In Evanston, IL, a $4.426 million sale was consummated for a 12,000 sq.ft. retail property
on which Walgreens holds a long-term triple-net lease. The property was purchased by a
Chicago area investor. In Carson City, NV, a $4.2 million sale was consummated for a
13,905 sq.ft. retail property on which Walgreens holds a long-term triple-net lease. The
property was purchased by an AZ-based investor for the purpose of completing a 1031
Exchange arising from the sale of an industrial warehouse. In Lewiston, ME, a $3.075
million sale was consummated for an 11,180 sq.ft. retail property on which Rite-Aid holds
a long-term triple-net lease. The property was purchased by a suburban Chicago family
trust in a 1031 Exchange for the purpose of deferring the capital gains tax arising from
the sale of vacant land in Buffalo Grove, IL. In Atlanta, GA, a $2.883 million sale was
consummated for a 10,908 sq.ft. retail property on which an Eckerds store holds a
long-term triple-net lease.
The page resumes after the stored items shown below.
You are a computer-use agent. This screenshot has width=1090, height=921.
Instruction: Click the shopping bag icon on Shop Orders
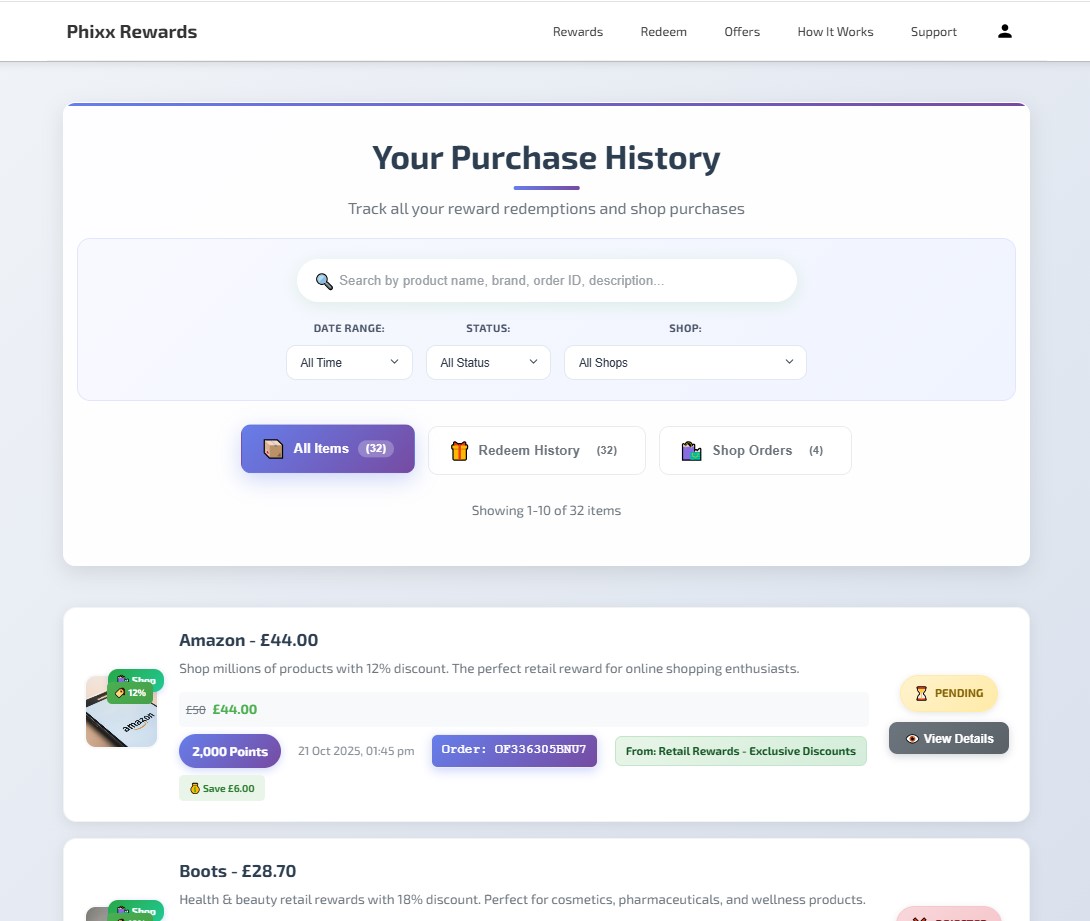coord(690,450)
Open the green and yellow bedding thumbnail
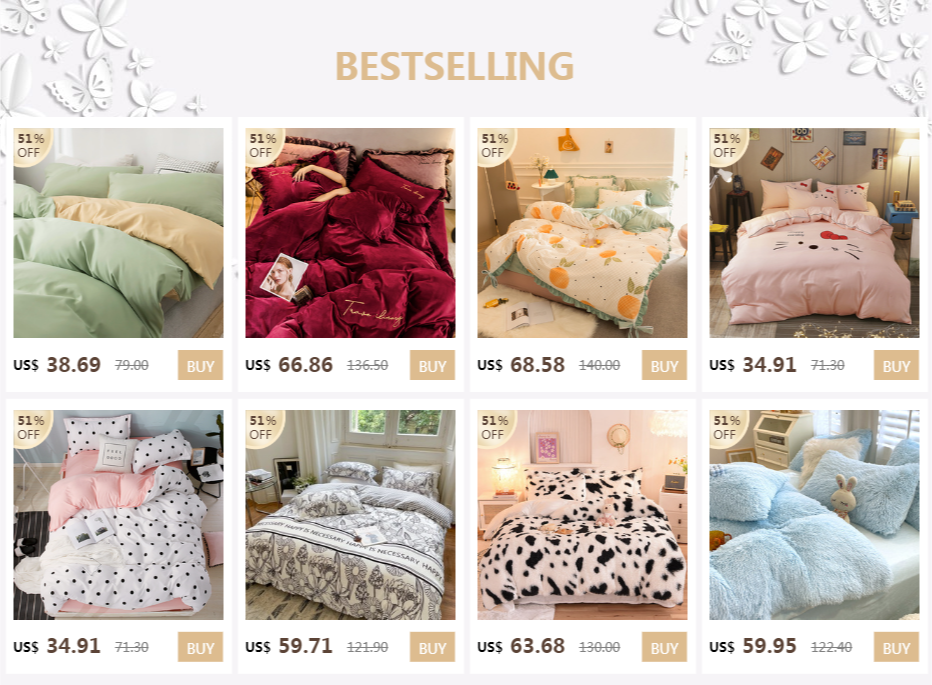The image size is (932, 685). (118, 232)
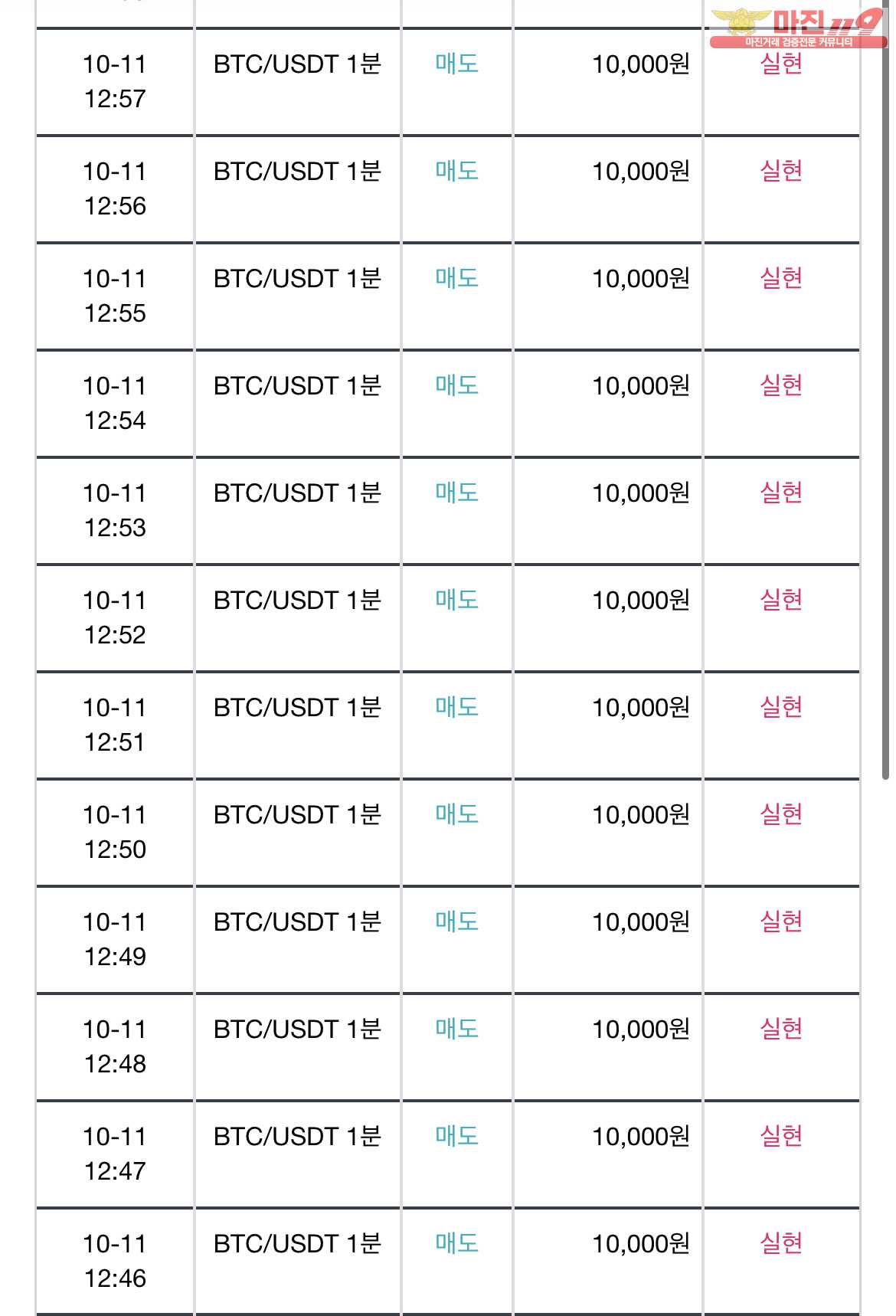Image resolution: width=896 pixels, height=1316 pixels.
Task: Select the 10,000원 amount in 12:50 row
Action: pyautogui.click(x=641, y=814)
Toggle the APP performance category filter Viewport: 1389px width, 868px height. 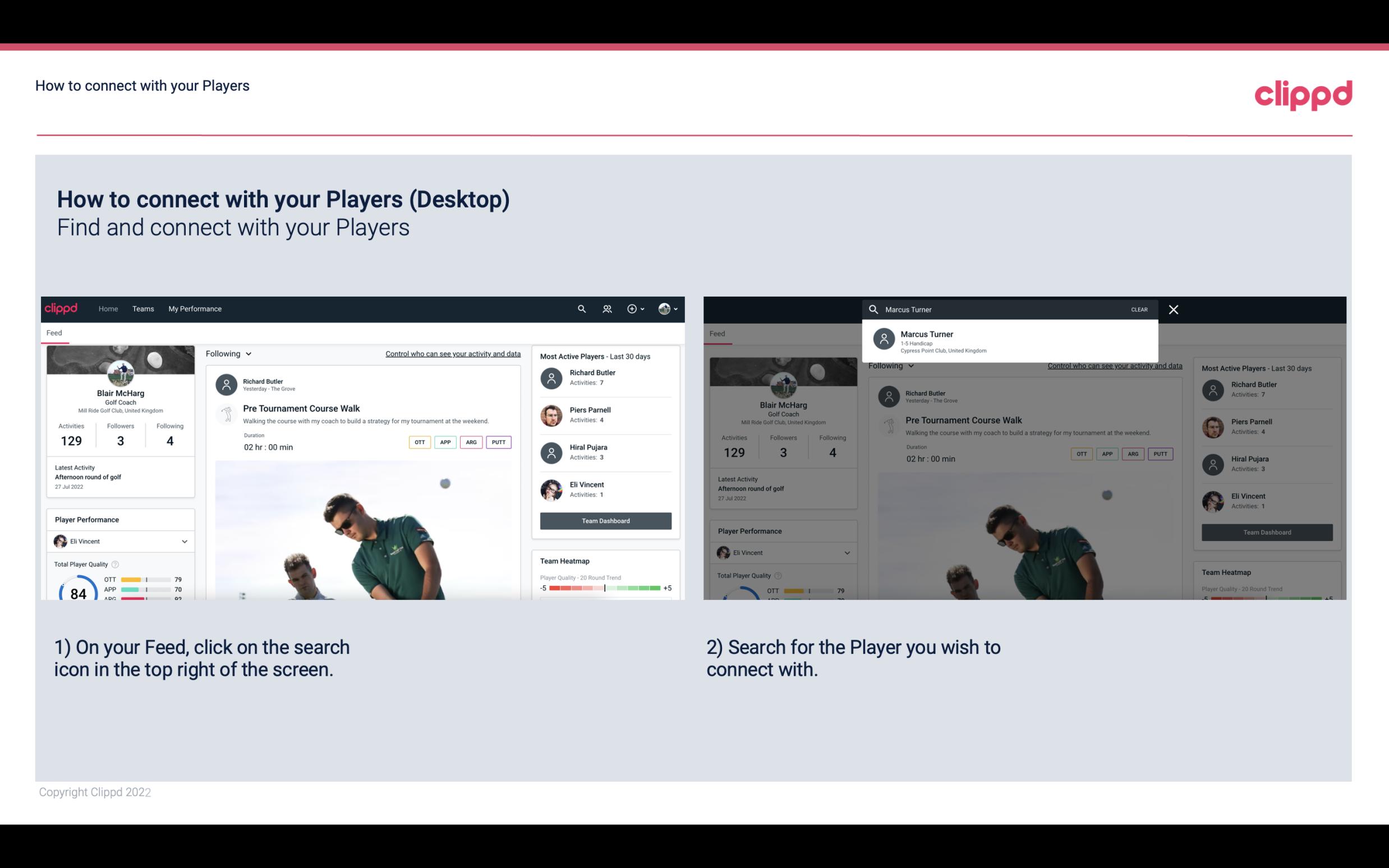click(444, 442)
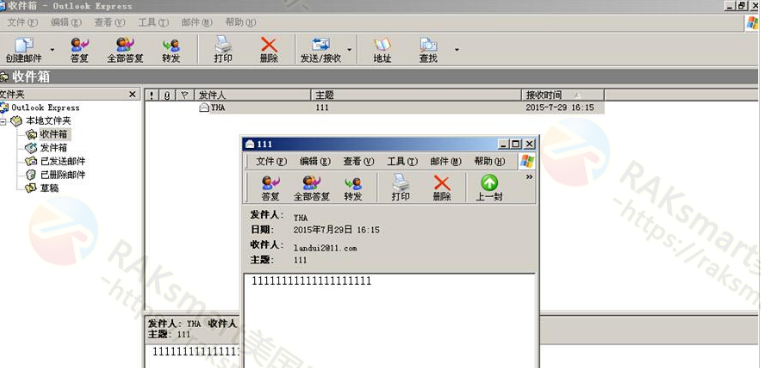Click 发送/接收 (send/receive) icon
Image resolution: width=761 pixels, height=368 pixels.
[321, 50]
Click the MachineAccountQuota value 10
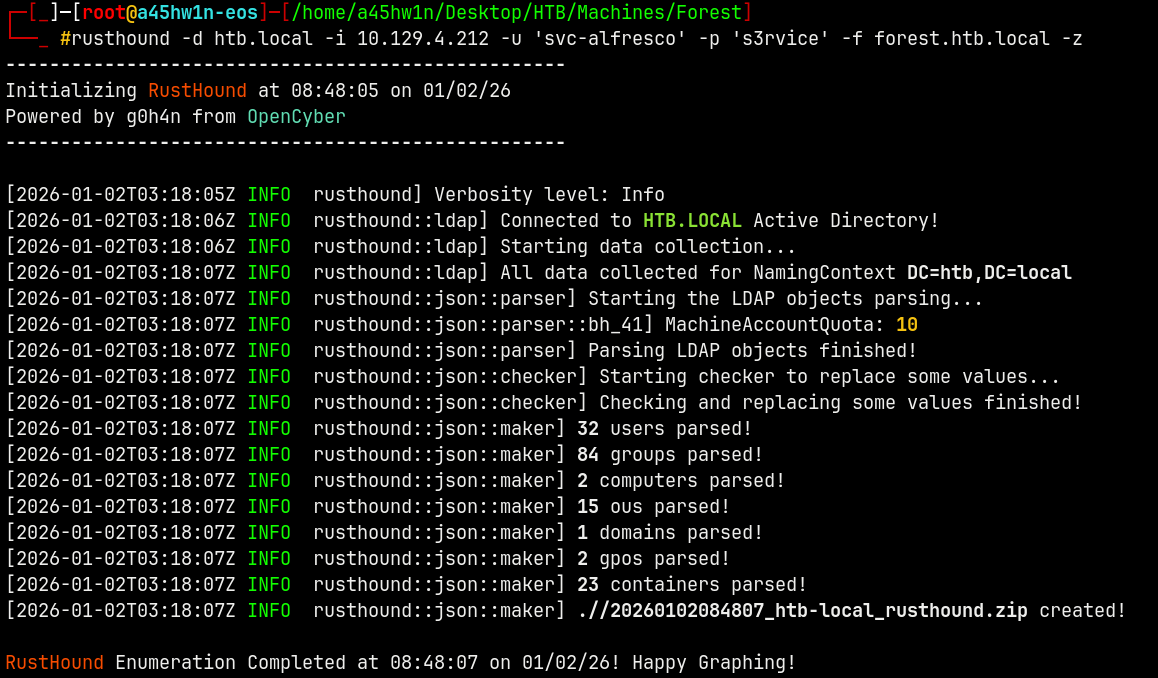Viewport: 1158px width, 678px height. click(906, 325)
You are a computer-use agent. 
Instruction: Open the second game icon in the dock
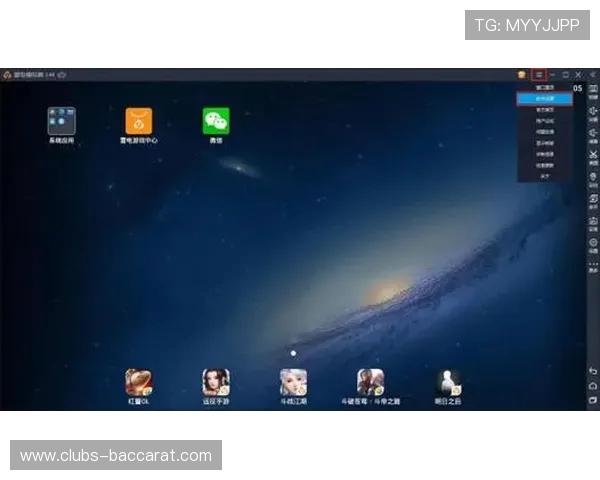point(216,382)
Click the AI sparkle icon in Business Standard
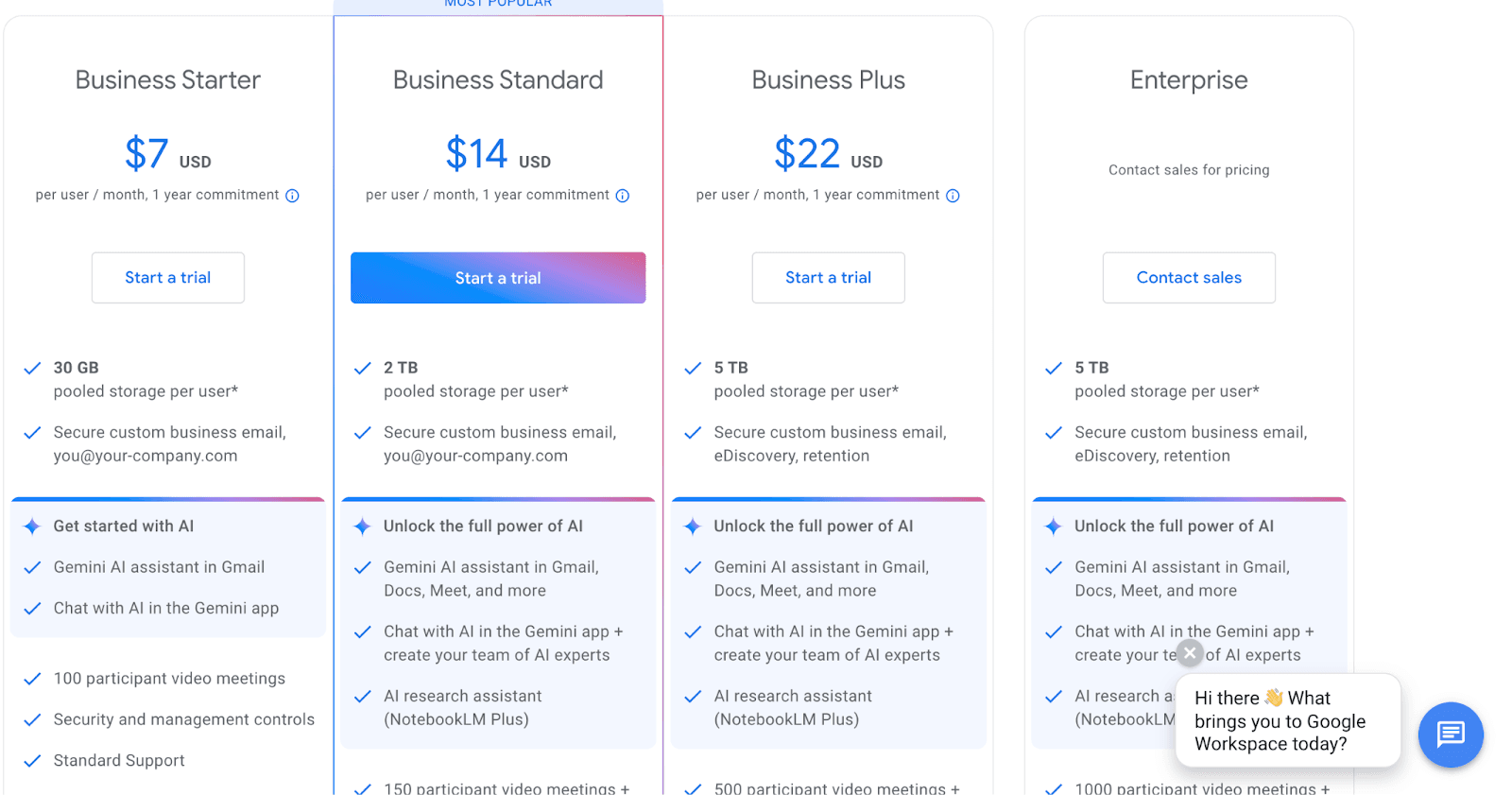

The property was purchased by a family partnership for the
purpose of completing a 1031 Exchange arising from the sale of a hotel in California. In
Ruidoso, NM, a $3.72 million sales was consummated for a 15,930 sq.ft. retail property on
which a Walgreens holds a long-term triple-net lease. The property was purchased by a
Kansas City area investor for the purpose of diversifying his holdings from apartments to
less risk and management investor holdings. N.E. Cohen & Associates has the listing to sell Pioneer Plaza
in Arlington, TX. The 105,094 sq.ft. project is anchored by Winn-Dixie, Video Update and
Chuck E. Cheese. The asking price is $7.35 million, based on a 10% cap rate. Cohen and Company, Inc. Real Estate brokered the sale of Trolley
Station Shopping Center in Memphis, TN. The 167,000 sq.ft. project, which is located on a
16-acre outlot of the 1.1 million sq.ft. Mall of Memphis, is anchored by Toys R Us,
Kids R Us, OfficeMax and Just For Feet. The seller was Trolley Station, LLC and the
buyer was Price-Kimco REIT. Morton G. Thalhimer has the listing to sell Carytown Square in
Richmond, VA. The 29,232 sq.ft. mixed-use project is 99% leased. The asking price is $3.2
million and a $2.245 million loan is assumable. Sheldon-Gold Realty, Inc. is selling Krameria Plaza in Commerce
City, CO. The 93,959 sq.ft. project is anchored by EZ Pawn and Provenant Health. Expansion
of the project is possible. The asking price is $1.29 million. The company is also selling
Montclair Plaza in Denver, CO. The 28,500 sq.ft. project is anchored by Roses Cafe. Food Tenants Hungry for South Central Sites Lubys Cafeterias, Inc. trades as Lubys Cafeteria
at 229 locations in AR, AZ, FL, KS, LA, MO, MS, NM, OK, TN and TX. The cafeteria-style
restaurants occupy spaces of 8,200 sq.ft. to 8,500 sq.ft. in freestanding facilities and
power centers. Plans call for eight openings in the coming 18 months. Expansion will take
place in TX. Preferred demographics include a population of 50,000 within three miles
having a per capita income of $20,000. Leases running five years, with five options at
five years each, are typical. C.S.F. Franchising Group does business as Cafe Santa Fe
Southwest Restaurants at nine locations in AR and MO. The Southwestern/Mexican
restaurants occupy spaces of 3,500 sq.ft. to 5,500 sq.ft. in freestanding facilities,
outlet, power and strip centers. Preferred anchors include T.J. Maxx and Wal*Mart.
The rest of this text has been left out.